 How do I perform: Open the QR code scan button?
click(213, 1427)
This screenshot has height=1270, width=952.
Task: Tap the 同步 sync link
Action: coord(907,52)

YOUR INSTRUCTIONS » Count the lines in the rows above that contain the string "scan", treating uppercase and lowercase as different, and reply with the number only.

ANSWER TO THE PROBLEM » 1